• [Task brief]:
Format every line of the items below as a Markdown table with the columns Row and Line, numbering the rows in order and skipping blank lines. Omit the pictures from the table.
- - - - - - -
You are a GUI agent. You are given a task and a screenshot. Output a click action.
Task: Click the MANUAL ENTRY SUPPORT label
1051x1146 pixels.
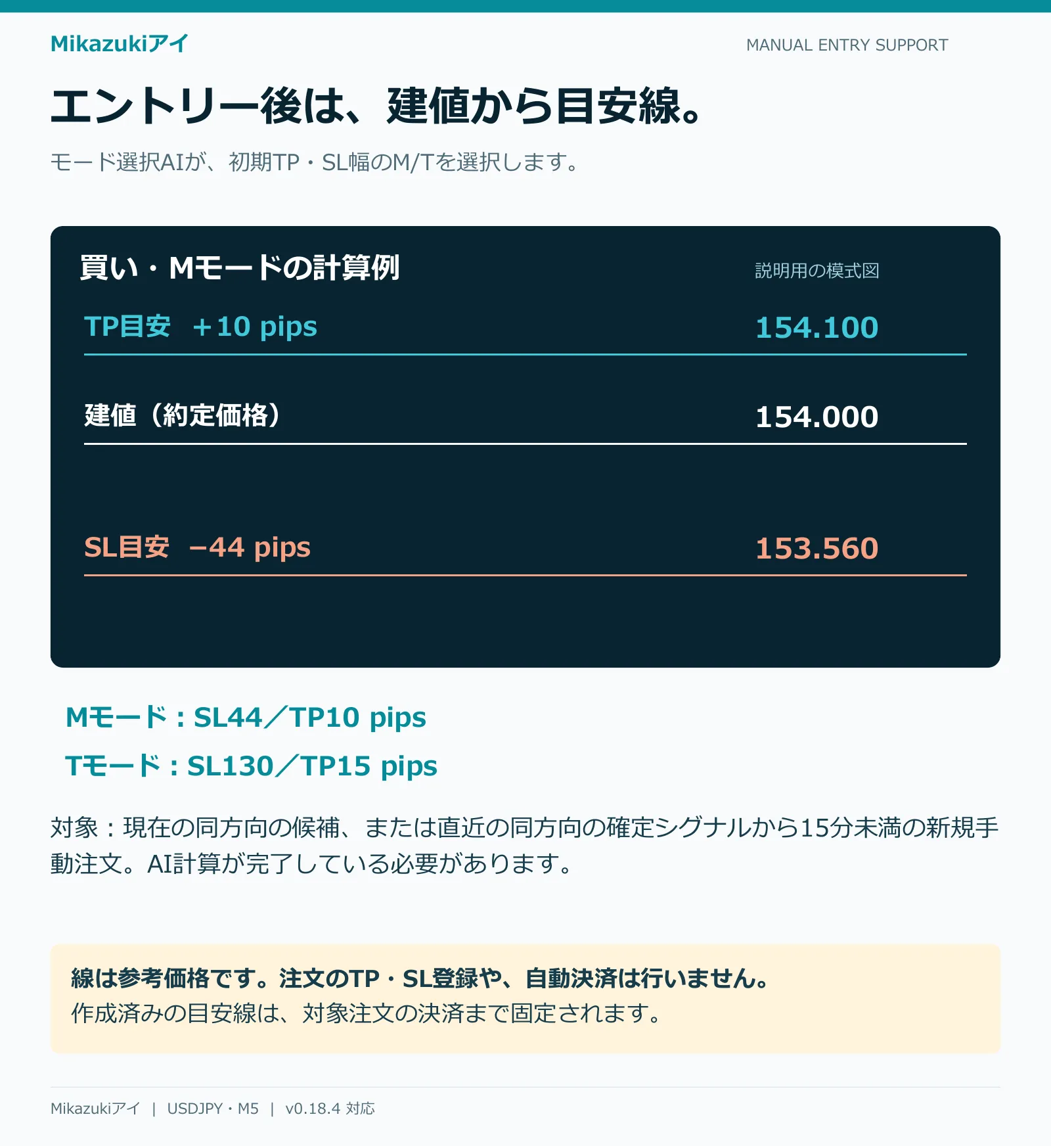pos(847,45)
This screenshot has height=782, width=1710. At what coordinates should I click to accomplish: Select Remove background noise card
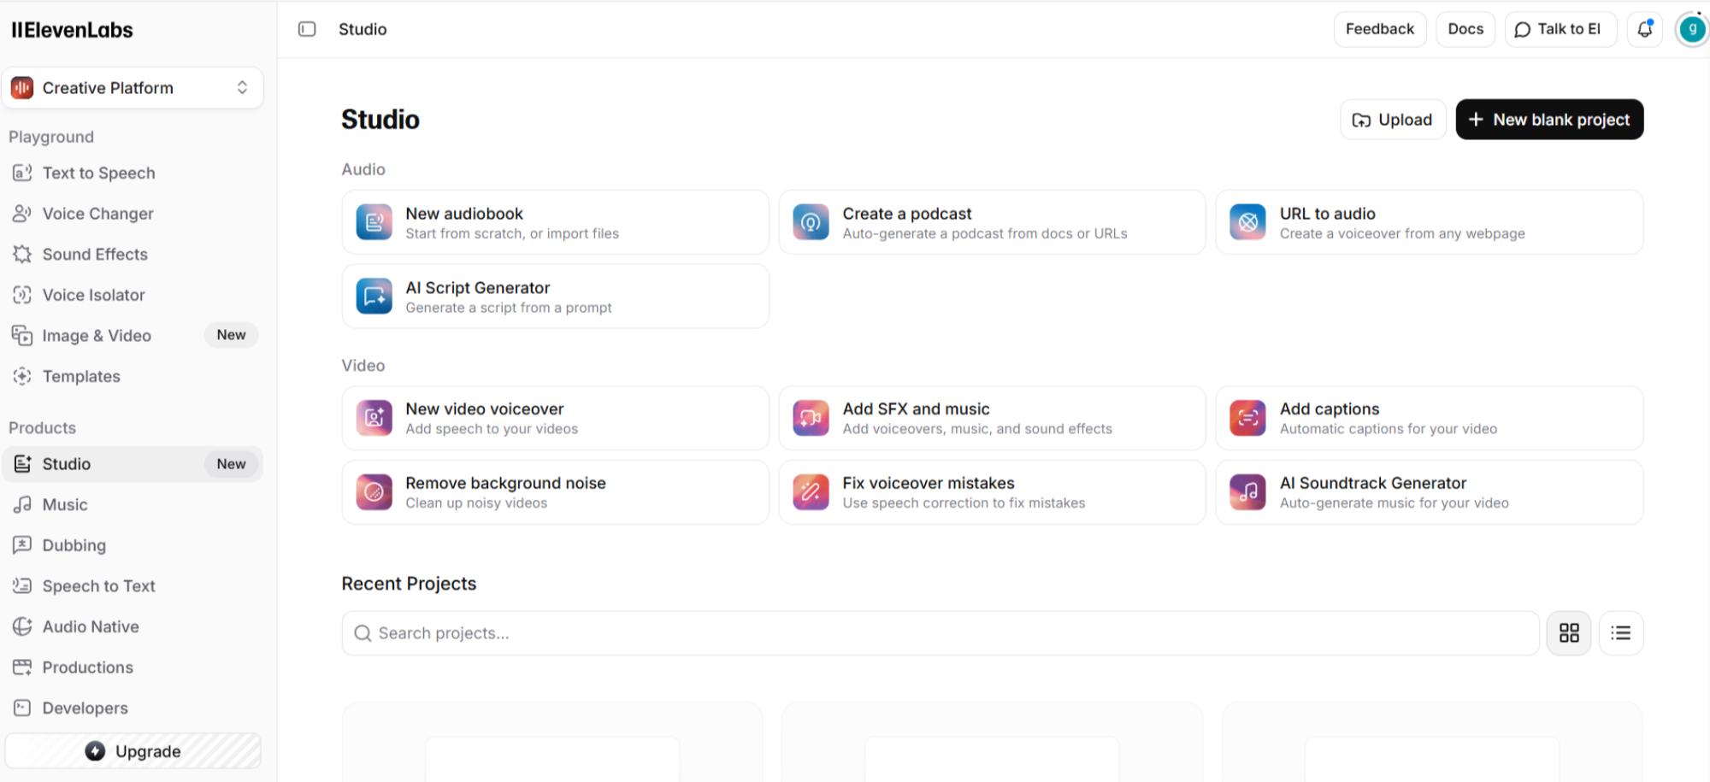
- - - - - - -
• [Result of the task]:
| Row | Line |
|---|---|
| 1 | You are a GUI agent. You are given a task and a screenshot. Output a click action. |
| 2 | Task: Click the MANUAL ENTRY SUPPORT label |
| 3 | 1051x1146 pixels. |
| 4 | pos(847,45) |
| 5 | This screenshot has height=782, width=1710. At what coordinates should I click to accomplish: Select Remove background noise card |